Experts said the terrorists’ global mobility was constructed around a hard core consisting of the vestiges of Al-Qaeda, which had played an inspirational role.

Linked to this core were sectarian groups such as Pakistani clandestine organisations originally set up by Pakistani intelligence services to promote anti-Indian rebellion in Kashmir, but which had since turned to terrorist activities.

“They have become very active supports to Al-Qaeda and probably constitute the main threat for years to come,” a speaker noted.

Favoured targets of these radical Islamics included Singapore, Indonesia and Australia.

Radicals had also headed for Chechnya to fight Russian government forces trying to put down separatism in the mainly Muslim republic.

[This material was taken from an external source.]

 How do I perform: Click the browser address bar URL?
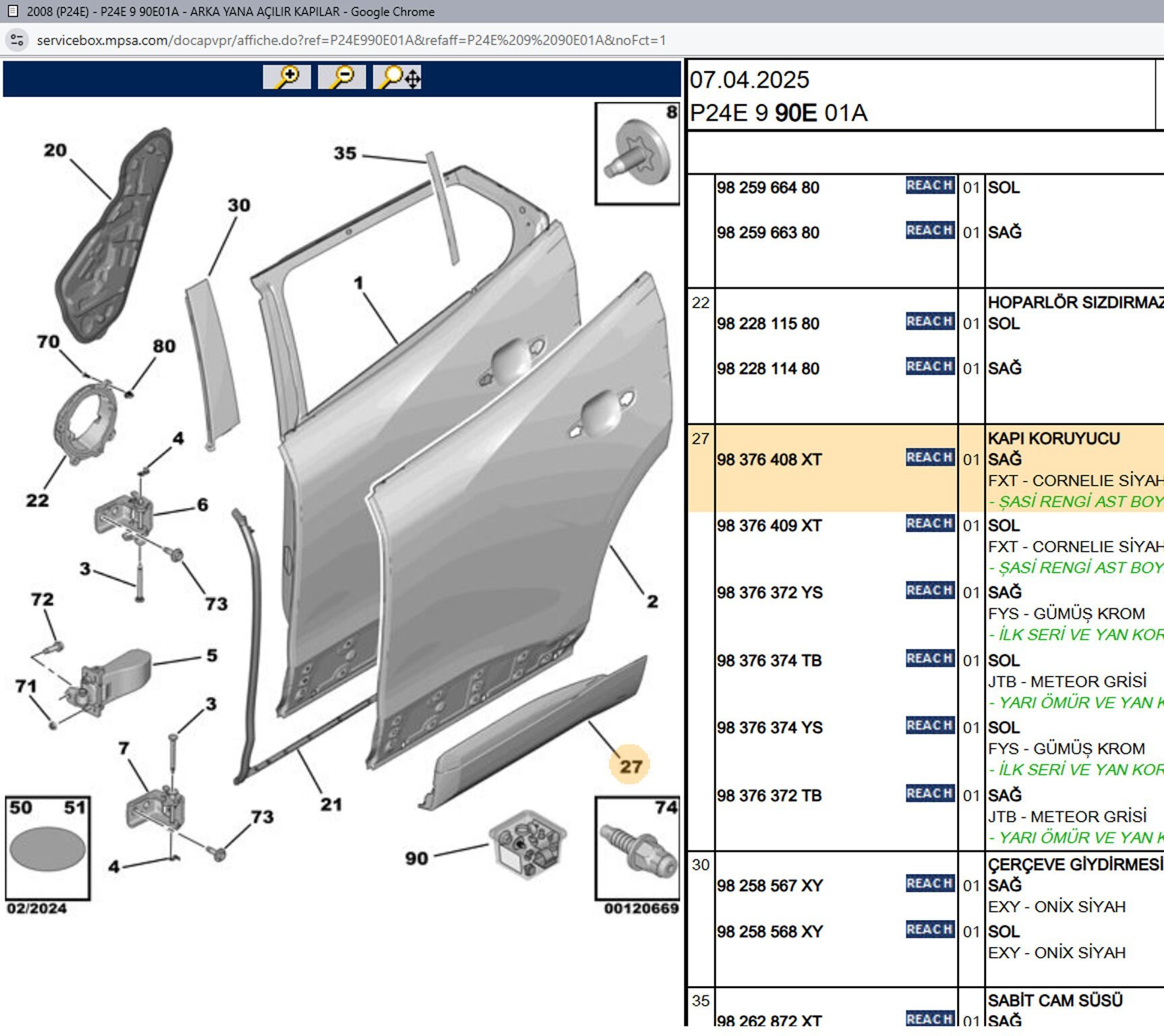(351, 40)
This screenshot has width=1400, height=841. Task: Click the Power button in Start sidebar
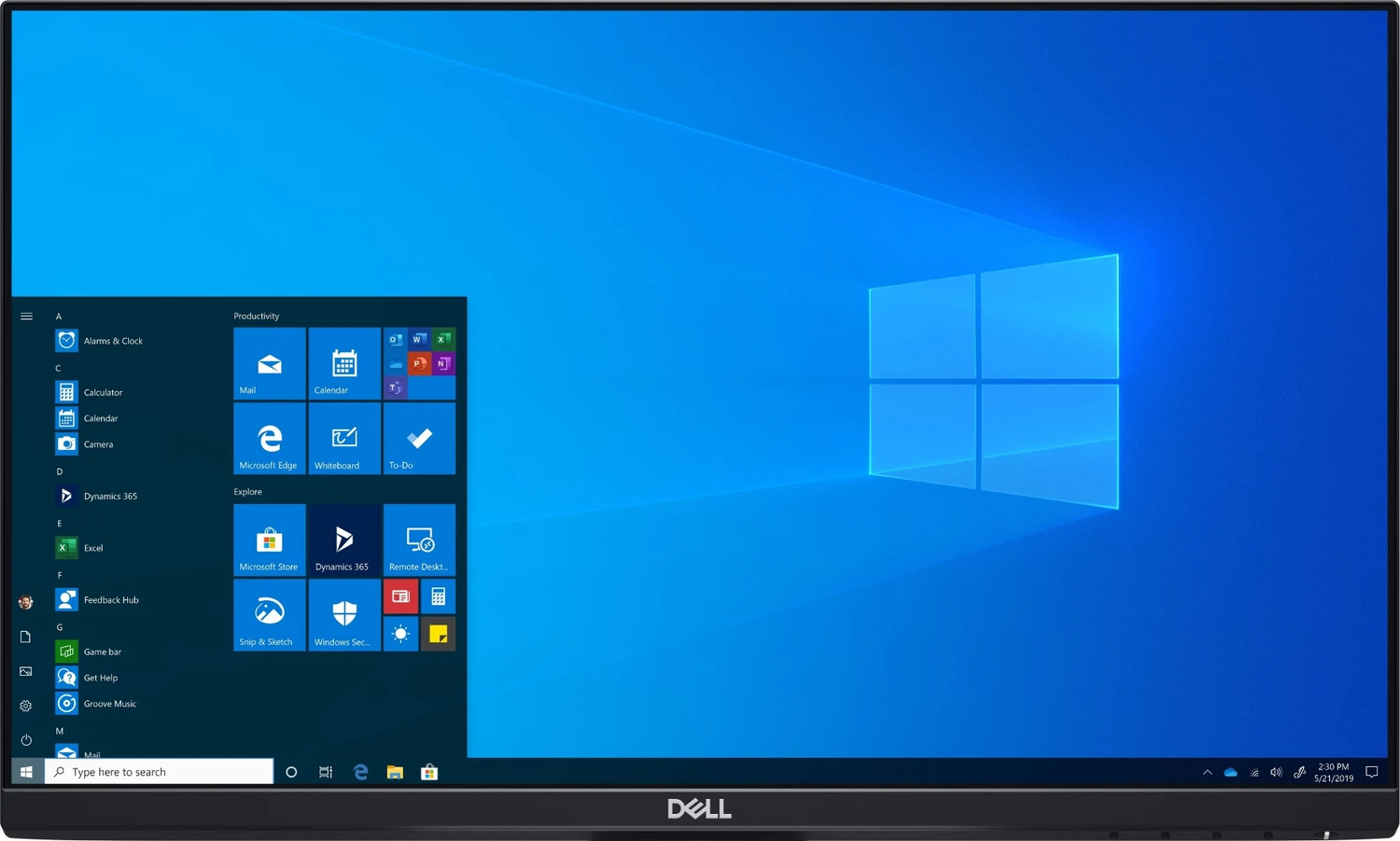click(26, 740)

French judge Bruguiere said Al-Qaeda, “still exists but has been significantly weakened by the neutralization and capture of a certain number of its members and of those in charge”.

Although dozens of alleged members of Al-Qaeda have been captured or killed since it claimed responsibility for the September 11 attacks on New York and Washington, authorities have come up empty-handed so far in the search for the group’s mastermind, Osama bin Laden, and his top deputy, Ayman al-Zawahiri.

Since the September 2001 strikes on the United States, large-scale attacks have occurred in other parts of the world. Among the targets have been a synagogue in northern Tunisia, a nightclub in Bali, a hotel in Kenya and numerous bombings in Chechnya and Russia.